Uno sviluppo pacifico, come in linea di diritto è sancito, dovrebbe essere accettato purchè adeguatamente circoscritto e monitorato onde impedirne sbocchi militari ai sensi del Trattato di non proliferazione.

Tuttavia, in termini più concreti e realistici, – esulando dalle questioni strettamente di diritto e considerando l’uso che di esso si fa nell’azione politica internazionale ove contano le maggiori posizioni di forza – l’uso civile stesso del nucleare da parte di Teheran, prodromo ad una svolta energetica più autonomista, è già di per sé motivo di attenzione e di scelte da operare, sulla base della considerazione che esso costituirebbe un volano per un più importante sviluppo dell’Iran sul piano economico con conseguenti risvolti sul piano politico.

Di qui, il focus sulla prospettiva dell’uso militare, per quanto non immotivato o secondario, non è nel breve termine il principale motivo del contendere, ma semmai un elemento nel dibattito strategico di medio-lungo periodo non solo dell’Iran stesso, ma anche delle altre potenze.

Al centro non c’è l’intenzione di scoprire quanto manca alla bomba, ma di registrare a che punto sia il programma di elaborazione nucleare.

Allo stato attuale delle cose, Stati Uniti ed alcuni Paesi europei sono diplomaticamente attivi nell’impedire che questo prosegua, sulla scorta di considerazioni sia politiche che strategiche, mentre l’Iran è deciso a portarlo avanti poichè esso rispecchia un suo legittimo diritto.

Ecco dunque che – per quanto il tutto oscilli tra risoluzioni, norme e fattori di ordine squisitamente politico – il dato che si registra evidenzia che se da una parte si assiste alla messa in opera del processo necessario per l’utilizzo dell’uranio da parte degli Iraniani, dall’altra si sospetta si stiano conducendo delle “attività segrete” per scopi militari, alla luce anche dell’ultimo rapporto dell’Aiea.

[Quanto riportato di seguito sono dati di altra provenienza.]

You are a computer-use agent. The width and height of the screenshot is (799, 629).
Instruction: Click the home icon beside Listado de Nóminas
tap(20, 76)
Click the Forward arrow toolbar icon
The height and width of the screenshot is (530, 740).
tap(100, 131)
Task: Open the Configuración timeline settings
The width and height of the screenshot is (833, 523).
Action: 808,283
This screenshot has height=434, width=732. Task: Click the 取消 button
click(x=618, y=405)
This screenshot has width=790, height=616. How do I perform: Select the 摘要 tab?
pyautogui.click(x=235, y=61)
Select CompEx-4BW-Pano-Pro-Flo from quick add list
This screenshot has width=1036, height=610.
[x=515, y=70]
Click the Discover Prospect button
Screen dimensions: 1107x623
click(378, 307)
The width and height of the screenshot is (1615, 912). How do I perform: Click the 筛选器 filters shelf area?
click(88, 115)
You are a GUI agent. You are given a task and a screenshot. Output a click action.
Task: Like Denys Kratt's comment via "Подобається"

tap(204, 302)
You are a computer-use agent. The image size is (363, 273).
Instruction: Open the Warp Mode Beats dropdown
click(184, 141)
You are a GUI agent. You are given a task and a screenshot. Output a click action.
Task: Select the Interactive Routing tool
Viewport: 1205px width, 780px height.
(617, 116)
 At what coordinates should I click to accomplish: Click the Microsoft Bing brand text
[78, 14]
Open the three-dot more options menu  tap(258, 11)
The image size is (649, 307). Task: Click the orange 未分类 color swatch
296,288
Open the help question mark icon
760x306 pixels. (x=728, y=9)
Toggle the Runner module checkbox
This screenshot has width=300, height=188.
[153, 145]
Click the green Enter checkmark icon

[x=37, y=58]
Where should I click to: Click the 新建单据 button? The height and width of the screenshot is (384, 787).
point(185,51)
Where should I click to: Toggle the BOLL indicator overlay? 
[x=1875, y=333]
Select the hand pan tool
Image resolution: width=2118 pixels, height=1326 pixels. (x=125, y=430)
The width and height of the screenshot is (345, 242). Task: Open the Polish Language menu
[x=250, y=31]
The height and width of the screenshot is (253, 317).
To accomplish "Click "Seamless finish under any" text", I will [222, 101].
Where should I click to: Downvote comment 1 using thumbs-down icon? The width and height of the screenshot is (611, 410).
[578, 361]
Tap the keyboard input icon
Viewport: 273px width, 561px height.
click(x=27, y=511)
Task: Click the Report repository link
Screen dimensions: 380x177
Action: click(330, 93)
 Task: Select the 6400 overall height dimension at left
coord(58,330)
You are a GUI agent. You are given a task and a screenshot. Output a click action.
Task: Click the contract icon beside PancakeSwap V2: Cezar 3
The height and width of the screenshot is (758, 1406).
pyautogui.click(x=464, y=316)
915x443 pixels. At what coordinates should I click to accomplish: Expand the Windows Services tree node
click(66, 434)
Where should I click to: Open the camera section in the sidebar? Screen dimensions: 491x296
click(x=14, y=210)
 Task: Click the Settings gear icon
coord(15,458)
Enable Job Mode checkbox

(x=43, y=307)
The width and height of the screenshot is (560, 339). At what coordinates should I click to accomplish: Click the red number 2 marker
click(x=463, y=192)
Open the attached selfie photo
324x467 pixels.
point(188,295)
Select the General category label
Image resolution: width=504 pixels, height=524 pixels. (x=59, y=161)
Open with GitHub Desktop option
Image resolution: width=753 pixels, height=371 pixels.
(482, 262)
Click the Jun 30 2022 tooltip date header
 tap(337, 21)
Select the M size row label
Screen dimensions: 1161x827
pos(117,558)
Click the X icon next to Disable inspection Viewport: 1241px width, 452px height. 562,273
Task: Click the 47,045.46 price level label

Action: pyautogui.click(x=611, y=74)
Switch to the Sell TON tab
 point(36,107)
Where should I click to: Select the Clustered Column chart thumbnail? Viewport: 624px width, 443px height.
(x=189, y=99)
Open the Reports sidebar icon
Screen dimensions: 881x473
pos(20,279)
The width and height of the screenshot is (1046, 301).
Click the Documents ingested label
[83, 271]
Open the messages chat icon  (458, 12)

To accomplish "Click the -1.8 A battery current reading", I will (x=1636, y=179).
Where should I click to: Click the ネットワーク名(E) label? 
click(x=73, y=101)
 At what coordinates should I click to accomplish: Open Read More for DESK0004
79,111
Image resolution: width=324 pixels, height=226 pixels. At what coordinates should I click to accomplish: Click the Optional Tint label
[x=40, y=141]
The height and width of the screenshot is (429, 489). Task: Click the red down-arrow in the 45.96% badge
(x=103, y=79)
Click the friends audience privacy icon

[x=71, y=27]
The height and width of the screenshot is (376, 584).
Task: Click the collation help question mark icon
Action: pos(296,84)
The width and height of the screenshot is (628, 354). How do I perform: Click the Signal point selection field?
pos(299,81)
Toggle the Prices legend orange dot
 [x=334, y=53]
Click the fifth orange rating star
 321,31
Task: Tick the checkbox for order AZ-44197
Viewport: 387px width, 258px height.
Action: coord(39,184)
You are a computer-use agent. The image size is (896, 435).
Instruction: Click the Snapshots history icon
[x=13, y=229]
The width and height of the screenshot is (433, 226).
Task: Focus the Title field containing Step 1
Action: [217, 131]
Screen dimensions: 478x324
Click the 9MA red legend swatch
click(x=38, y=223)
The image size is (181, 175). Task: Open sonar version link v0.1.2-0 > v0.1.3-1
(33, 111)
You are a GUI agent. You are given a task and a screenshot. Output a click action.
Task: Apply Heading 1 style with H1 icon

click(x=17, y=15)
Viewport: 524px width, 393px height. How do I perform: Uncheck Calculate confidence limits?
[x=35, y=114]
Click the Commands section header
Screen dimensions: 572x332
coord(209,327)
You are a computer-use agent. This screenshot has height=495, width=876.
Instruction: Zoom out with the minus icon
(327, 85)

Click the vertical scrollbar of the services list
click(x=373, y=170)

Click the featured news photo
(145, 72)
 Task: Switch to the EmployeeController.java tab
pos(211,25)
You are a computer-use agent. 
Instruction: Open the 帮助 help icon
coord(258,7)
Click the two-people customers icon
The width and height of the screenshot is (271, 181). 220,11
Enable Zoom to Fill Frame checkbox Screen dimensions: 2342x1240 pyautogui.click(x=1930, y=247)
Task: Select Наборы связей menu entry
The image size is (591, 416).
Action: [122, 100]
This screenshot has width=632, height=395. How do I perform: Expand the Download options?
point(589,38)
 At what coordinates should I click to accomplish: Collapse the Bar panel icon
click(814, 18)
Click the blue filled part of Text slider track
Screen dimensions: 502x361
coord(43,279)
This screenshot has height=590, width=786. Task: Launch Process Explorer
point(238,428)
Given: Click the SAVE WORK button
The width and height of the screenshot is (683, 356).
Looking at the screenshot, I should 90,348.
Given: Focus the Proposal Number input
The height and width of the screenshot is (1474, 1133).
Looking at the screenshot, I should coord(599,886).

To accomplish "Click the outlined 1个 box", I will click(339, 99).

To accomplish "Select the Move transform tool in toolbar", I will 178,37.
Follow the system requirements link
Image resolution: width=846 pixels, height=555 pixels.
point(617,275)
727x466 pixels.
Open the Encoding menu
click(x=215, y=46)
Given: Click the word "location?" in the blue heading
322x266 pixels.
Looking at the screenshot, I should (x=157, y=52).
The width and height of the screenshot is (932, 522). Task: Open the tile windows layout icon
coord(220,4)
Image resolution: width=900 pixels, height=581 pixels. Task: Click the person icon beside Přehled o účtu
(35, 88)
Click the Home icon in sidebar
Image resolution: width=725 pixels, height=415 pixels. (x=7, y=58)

Di qui, appare ai più evidente che l’attuale fase diplomatica stia scavalcando la distinzione tra uso civile e uso militare per focalizzarsi essenzialmente su un Si o su un No al programma nucleare. Il responso, nella sua essenza, maturerà a prescindere da valutazioni tecnico-scientifiche e verterà su orientamenti prettamente politici, rispetto a cui trattati o risoluzioni fungeranno da corollario.

Il tutto, al vaglio di un approccio scevro da ideologismi e forzature distorsive, evidenzia in fin dei conti che il fattore bomba è irrilevante a fronte di quello che in realtà è il vero fattore imprescindibile: il ruolo geopolitico di Teheran.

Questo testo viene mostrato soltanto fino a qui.